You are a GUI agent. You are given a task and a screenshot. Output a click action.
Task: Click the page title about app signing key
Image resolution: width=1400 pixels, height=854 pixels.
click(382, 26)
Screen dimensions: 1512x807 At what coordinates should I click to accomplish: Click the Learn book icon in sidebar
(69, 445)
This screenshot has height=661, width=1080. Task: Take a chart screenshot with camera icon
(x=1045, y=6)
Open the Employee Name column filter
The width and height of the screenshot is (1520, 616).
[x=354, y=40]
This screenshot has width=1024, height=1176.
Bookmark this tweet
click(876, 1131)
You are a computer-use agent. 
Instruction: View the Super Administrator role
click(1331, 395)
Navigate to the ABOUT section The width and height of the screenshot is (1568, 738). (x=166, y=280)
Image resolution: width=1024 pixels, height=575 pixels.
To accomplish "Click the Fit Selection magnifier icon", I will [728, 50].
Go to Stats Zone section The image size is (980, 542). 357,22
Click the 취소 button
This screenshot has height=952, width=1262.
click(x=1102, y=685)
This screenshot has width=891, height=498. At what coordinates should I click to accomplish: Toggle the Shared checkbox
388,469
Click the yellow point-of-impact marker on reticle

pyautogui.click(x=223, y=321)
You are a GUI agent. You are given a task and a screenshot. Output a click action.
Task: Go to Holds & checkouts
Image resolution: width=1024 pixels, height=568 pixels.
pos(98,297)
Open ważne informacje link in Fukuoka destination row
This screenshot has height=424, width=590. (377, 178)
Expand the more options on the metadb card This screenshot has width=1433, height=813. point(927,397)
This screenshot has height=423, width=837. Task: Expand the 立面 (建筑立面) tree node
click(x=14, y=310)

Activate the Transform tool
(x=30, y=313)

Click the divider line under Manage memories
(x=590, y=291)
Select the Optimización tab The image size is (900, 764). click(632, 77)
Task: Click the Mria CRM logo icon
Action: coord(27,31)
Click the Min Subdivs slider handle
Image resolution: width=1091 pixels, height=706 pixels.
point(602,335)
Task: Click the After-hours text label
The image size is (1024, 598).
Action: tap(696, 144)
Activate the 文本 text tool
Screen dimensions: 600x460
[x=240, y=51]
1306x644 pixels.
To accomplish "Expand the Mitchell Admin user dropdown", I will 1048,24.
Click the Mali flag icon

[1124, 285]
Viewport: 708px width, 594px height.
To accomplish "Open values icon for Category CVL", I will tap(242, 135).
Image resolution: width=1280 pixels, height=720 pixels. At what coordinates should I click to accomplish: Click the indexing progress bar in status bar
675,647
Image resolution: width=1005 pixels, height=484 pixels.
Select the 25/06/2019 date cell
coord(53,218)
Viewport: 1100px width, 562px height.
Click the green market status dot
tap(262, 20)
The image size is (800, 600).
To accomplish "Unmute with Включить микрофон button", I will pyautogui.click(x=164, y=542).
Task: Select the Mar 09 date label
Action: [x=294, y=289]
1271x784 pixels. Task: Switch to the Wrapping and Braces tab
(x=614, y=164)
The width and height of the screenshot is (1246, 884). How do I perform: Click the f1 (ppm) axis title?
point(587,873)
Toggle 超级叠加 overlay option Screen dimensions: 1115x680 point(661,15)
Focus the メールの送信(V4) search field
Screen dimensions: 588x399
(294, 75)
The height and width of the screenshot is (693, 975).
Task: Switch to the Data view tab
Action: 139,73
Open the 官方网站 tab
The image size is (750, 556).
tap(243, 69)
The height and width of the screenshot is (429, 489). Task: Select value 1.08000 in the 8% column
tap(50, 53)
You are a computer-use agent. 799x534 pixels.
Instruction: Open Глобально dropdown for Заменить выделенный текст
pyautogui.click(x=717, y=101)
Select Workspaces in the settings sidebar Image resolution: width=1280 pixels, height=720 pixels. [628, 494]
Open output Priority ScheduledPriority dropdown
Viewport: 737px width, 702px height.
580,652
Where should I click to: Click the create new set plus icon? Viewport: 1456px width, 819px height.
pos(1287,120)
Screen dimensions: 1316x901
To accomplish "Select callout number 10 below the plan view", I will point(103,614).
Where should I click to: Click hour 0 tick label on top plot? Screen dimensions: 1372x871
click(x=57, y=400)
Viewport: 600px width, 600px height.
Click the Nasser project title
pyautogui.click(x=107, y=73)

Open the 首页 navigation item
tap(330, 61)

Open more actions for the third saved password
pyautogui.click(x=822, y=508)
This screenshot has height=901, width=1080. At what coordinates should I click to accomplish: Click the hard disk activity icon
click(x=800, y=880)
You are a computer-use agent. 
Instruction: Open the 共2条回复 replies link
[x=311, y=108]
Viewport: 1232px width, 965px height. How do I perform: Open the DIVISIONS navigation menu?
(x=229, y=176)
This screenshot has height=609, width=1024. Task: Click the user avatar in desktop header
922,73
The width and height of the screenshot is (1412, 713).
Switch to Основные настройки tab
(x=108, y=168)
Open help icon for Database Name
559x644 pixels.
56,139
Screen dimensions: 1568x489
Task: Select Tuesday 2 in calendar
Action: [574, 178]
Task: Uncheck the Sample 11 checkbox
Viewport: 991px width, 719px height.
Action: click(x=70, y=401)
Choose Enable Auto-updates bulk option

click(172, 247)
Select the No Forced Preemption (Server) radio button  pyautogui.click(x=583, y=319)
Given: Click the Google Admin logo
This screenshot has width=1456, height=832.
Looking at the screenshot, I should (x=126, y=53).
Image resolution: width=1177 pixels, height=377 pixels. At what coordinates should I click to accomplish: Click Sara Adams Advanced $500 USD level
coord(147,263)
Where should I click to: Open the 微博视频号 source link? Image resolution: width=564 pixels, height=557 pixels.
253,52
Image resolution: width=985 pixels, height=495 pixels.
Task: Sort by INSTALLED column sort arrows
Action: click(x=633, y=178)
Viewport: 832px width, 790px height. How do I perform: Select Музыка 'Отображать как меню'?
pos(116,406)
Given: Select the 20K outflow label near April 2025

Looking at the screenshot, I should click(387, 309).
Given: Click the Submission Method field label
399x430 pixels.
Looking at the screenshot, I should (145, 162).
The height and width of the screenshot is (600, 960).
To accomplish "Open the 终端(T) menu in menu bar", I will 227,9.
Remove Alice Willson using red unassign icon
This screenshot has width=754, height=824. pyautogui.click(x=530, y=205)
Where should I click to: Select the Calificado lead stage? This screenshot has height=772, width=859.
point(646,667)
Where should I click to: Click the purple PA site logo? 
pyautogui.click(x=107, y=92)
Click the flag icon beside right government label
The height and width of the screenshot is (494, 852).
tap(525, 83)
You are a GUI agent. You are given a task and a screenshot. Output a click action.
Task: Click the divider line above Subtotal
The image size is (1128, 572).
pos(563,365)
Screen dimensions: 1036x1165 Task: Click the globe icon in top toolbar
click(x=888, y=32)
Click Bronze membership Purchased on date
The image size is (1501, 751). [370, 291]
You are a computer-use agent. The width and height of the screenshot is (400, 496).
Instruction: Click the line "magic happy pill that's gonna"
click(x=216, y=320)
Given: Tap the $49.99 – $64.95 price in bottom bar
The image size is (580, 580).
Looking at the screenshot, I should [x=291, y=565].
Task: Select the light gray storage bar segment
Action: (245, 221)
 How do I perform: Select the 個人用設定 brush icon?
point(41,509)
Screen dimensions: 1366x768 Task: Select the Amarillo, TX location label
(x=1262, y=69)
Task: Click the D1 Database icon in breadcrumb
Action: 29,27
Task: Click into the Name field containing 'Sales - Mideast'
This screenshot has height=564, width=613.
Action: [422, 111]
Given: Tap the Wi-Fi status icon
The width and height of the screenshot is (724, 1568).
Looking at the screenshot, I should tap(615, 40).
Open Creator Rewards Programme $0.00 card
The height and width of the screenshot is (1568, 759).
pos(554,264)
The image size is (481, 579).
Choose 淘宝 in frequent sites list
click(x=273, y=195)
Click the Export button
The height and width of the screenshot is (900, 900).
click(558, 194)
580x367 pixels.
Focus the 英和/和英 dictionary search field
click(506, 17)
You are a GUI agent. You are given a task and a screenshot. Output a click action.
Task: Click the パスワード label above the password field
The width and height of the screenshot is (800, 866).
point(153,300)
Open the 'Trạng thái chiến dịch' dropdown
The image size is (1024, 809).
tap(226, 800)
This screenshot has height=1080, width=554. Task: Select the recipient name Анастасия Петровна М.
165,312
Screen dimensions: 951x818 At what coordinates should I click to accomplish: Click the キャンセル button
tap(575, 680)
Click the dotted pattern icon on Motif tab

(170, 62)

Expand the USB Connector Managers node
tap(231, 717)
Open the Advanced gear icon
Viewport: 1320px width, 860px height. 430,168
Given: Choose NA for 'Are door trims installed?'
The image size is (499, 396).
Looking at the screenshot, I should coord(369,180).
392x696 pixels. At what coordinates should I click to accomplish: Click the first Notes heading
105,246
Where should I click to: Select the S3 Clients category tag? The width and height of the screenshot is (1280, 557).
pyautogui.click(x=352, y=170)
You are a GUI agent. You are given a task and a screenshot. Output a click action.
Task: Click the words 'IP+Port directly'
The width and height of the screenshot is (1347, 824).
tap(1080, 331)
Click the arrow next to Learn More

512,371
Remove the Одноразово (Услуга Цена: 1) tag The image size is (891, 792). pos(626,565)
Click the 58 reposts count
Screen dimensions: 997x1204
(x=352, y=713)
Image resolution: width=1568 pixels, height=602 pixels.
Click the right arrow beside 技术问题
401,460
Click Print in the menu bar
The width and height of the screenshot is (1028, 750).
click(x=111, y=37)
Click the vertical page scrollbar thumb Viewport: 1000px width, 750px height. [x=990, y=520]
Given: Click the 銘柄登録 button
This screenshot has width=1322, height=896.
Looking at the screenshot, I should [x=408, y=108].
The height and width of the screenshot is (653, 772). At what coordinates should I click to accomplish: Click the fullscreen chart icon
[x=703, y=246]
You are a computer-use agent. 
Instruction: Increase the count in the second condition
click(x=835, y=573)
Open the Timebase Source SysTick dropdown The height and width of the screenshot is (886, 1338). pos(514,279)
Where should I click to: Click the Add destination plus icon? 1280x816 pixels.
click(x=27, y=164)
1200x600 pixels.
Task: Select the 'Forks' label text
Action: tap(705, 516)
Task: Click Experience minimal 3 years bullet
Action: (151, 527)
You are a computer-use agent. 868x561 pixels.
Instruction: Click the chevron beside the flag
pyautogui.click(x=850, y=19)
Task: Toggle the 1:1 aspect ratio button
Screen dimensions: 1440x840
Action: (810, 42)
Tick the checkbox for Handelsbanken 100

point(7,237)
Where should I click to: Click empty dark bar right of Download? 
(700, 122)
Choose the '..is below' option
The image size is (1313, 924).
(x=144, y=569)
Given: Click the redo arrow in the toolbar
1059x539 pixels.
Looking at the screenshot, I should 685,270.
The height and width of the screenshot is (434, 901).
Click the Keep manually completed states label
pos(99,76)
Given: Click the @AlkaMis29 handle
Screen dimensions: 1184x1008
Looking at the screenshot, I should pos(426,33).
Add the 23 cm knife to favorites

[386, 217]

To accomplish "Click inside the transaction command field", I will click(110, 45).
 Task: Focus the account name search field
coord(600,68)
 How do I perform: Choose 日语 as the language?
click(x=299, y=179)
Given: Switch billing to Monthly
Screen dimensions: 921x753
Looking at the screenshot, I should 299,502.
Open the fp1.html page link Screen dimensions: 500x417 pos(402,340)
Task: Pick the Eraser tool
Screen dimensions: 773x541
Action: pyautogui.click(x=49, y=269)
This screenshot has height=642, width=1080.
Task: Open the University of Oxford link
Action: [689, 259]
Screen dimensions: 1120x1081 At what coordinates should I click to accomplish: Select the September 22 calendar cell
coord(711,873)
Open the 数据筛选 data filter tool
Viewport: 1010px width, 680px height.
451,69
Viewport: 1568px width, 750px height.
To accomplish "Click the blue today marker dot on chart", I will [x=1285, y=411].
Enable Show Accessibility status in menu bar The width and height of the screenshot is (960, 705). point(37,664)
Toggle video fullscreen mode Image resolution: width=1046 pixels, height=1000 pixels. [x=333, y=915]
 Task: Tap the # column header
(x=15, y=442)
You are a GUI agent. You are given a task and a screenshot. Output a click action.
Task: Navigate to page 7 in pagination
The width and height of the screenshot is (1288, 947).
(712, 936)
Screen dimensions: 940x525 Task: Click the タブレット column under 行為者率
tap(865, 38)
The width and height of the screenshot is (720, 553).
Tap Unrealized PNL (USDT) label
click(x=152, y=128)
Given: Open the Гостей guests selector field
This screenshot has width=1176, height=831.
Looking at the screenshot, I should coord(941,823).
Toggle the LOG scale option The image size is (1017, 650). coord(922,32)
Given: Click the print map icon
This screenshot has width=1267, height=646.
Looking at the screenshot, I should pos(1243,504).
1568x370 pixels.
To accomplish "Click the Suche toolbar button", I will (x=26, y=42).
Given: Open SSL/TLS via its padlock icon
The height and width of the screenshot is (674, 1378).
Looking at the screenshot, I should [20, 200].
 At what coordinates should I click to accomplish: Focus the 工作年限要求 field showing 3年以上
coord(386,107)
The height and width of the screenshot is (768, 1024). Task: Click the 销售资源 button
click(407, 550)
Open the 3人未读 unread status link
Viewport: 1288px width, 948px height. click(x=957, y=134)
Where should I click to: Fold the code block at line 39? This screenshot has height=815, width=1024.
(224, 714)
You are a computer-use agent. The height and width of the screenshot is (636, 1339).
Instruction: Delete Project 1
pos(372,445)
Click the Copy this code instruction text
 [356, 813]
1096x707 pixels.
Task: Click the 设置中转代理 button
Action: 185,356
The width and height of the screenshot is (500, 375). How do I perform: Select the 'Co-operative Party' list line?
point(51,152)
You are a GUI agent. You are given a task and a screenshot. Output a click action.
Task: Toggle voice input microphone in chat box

_ _ _

Your instructions
Every line above from the line with "The image size is (750, 556)." to the line with "You are a computer-use agent. 799x534 pixels.", both included, must be reproduced exactly, and no other line may appear.

Result for this exercise
The image size is (750, 556).
tap(243, 69)
The height and width of the screenshot is (429, 489). Task: Select value 1.08000 in the 8% column
tap(50, 53)
You are a computer-use agent. 799x534 pixels.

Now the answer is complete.